Prompt -
Lines to restate from the data below: from the one containing "You are a computer-use agent. Viewport: 814px" to the one containing "Task: Open Server Manager from the taskbar", both included. Give them again exactly, and only them.
- Opening Delimiter -
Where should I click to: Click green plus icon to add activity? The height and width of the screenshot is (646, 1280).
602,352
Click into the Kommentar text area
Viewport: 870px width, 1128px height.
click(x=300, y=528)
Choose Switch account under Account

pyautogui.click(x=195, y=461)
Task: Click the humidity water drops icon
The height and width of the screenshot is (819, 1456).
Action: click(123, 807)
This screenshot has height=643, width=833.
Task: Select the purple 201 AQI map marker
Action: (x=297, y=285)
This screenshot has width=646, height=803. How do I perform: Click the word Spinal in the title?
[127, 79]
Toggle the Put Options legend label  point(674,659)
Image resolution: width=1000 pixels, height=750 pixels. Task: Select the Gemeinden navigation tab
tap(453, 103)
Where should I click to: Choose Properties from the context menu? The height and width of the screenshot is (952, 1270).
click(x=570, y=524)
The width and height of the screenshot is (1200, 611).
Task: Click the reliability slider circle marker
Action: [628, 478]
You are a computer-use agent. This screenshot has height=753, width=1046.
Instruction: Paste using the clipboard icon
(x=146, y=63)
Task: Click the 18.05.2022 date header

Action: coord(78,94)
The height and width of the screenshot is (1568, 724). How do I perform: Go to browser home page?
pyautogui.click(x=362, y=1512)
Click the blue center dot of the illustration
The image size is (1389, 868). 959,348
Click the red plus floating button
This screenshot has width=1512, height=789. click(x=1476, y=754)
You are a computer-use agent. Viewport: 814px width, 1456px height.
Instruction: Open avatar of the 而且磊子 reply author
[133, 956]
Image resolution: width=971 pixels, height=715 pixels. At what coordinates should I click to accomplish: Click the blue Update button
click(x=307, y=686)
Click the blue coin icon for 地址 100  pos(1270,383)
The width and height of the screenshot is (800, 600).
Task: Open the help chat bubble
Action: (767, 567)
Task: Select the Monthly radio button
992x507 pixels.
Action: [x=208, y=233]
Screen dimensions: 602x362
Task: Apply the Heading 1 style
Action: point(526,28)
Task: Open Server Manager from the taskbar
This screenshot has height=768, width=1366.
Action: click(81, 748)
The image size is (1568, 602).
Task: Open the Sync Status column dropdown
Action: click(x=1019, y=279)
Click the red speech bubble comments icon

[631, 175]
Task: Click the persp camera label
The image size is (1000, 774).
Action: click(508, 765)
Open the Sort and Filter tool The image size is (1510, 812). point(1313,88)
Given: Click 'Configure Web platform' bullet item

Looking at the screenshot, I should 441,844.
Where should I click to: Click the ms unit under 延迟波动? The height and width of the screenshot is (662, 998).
- Closing Delimiter -
Output below -
You are a computer-use agent. Viewport: 814px width, 1456px height.
Instruction: Open avatar of the 而且磊子 reply author
[133, 956]
Image resolution: width=971 pixels, height=715 pixels. At what coordinates should I click to accomplish: Click the blue Update button
click(x=307, y=686)
Click the blue coin icon for 地址 100  pos(1270,383)
The width and height of the screenshot is (800, 600).
Task: Open the help chat bubble
Action: (767, 567)
Task: Select the Monthly radio button
992x507 pixels.
Action: [x=208, y=233]
Screen dimensions: 602x362
Task: Apply the Heading 1 style
Action: point(526,28)
Task: Open Server Manager from the taskbar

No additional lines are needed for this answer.